Born in Newbridge House, Donabate, Co Dublin, Cobbe founded a number of animal advocacy groups, including the National Anti-Vivisection Society (NAVS) in 1875, and the British Union for the Abolition of Vivisection (BUAV) in 1898, and was a member of the executive council of the London National Society for Women’s Suffrage. She was the author of a number of books and essays, including The Intuitive Theory of Morals (1855), On the Pursuits of Women (1863), Cities of the Past (1864), Criminals, Idiots, Women and Minors (1869), Darwinism in Morals (1871), and Scientific Spirit of the Age (1888).
Frances was a member of the prominent Cobbe family, descended from Archbishop Charles Cobbe, Primate of Ireland. Frances worked at the Red Lodge Reformatory and lived with the owner, Mary Carpenter, from 1858 to 1859, but a turbulent relationship between the two meant that Frances left the school and moved out.
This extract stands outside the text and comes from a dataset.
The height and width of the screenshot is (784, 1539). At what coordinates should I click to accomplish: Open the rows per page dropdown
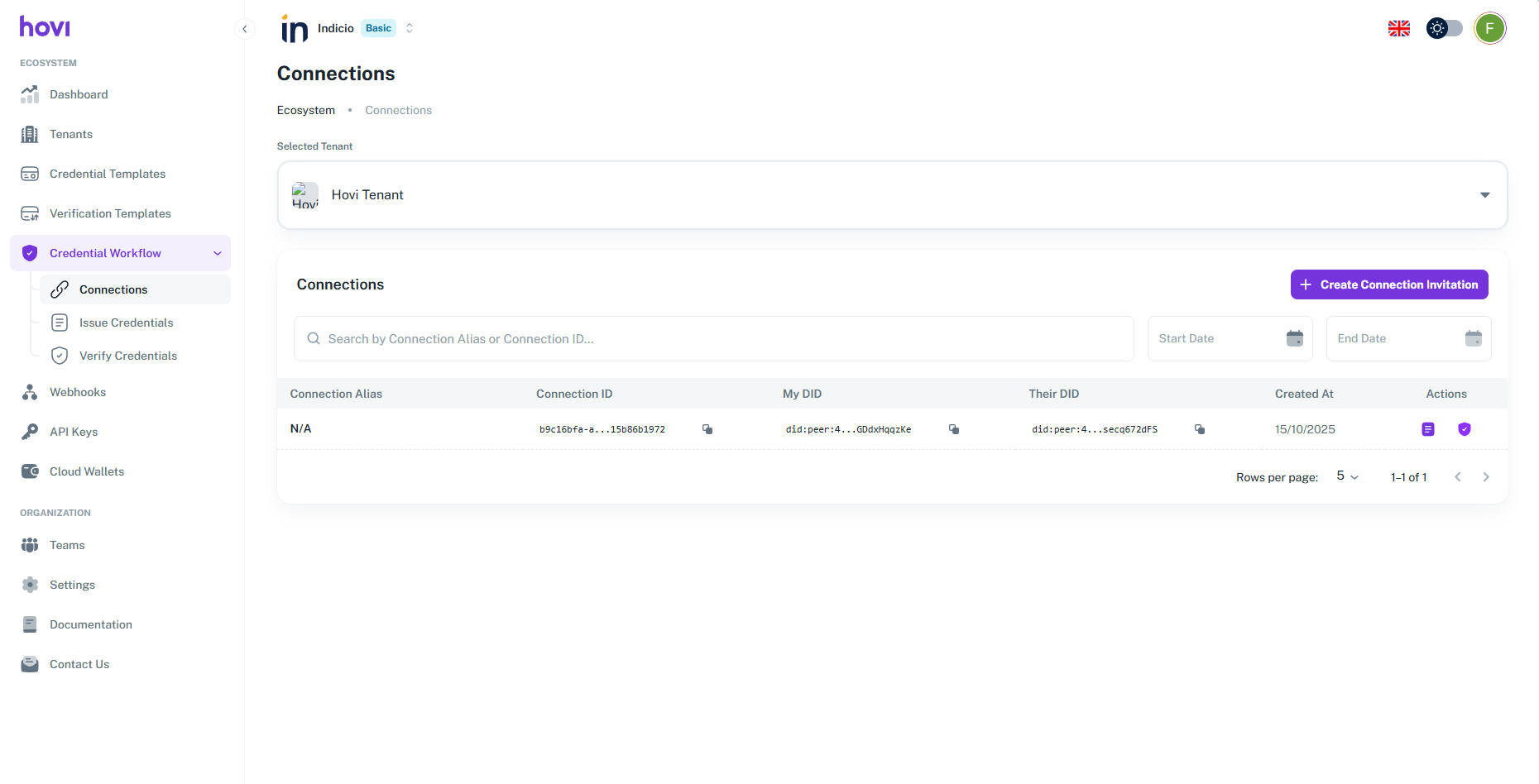[x=1347, y=476]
She formed a marriage with the Welsh sculptor, Mary Lloyd (1819-1896), whom she met in Rome in 1861 and lived with from 1864 until Lloyd’s death. Mary’s death in 1896 affected Frances badly. Her friend, the writer, Blanche Atkinson, writing, “The sorrow of Miss Lloyd’s death changed the whole aspect of existence for Miss Cobbe. The joy of life had gone. It had been such a friendship as is rarely seen – perfect in love, sympathy, and mutual understand.” They are buried together at Saint Illtud Church Cemetery, Llanelltyd, Gwynedd, Wales. In letters and published writing, Frances referred to Lloyd alternately as “husband,” wife,” and “dear friend.” Frances founded the Society for the Protection of Animals Liable to Vivisection (SPALV) in 1875, the world’s first organisation campaigning against animal experiments, and in 1898 the BUAV, two groups that remain active. Frances was a member of the executive council of the London National Society for Women’s Suffrage and writer of editorial columns for London newspapers on suffrage, property rights for women, and opposition to vivisection. Around 1880, with Louise Twining, Frances founded Homes for Workhouse Girls.
Frances met the Darwin family during 1868. Emma Darwin liked her, “Miss Cobbe was very agreeable.” Frances persuaded Charles Darwin to read Immanuel Kant’s Metaphysics of Ethics. She met him again during 1869 in Wales, and apparently interrupted him when he was quite ill, and tried to persuade him to read John Stuart Mill—and indeed Darwin had read Frances’s review of Mill’s book, The Subjection of Women. She then lost his trust when without permission she edited and published a letter he’d written to her. Her critique of Darwin’s Descent of Man, Darwinism in Morals was published in The Theological Review in April 1871.
Frances Power Cobbe’s activism for women’s rights included advocating for women to be allowed to take university examinations and therefore earn a degree at Oxford and Cambridge. She presented a paper at the Social Science Congress in 1862 to argue the issue.
Her name is listed on the south face of the Reformers Memorial in Kensal Green Cemetery in London.
A portrait of her is included in the mural of heroic women by Walter P. Starmer unveiled in 1921 in the church of St Jude-on-the-Hill in Hampstead Garden Suburb, London.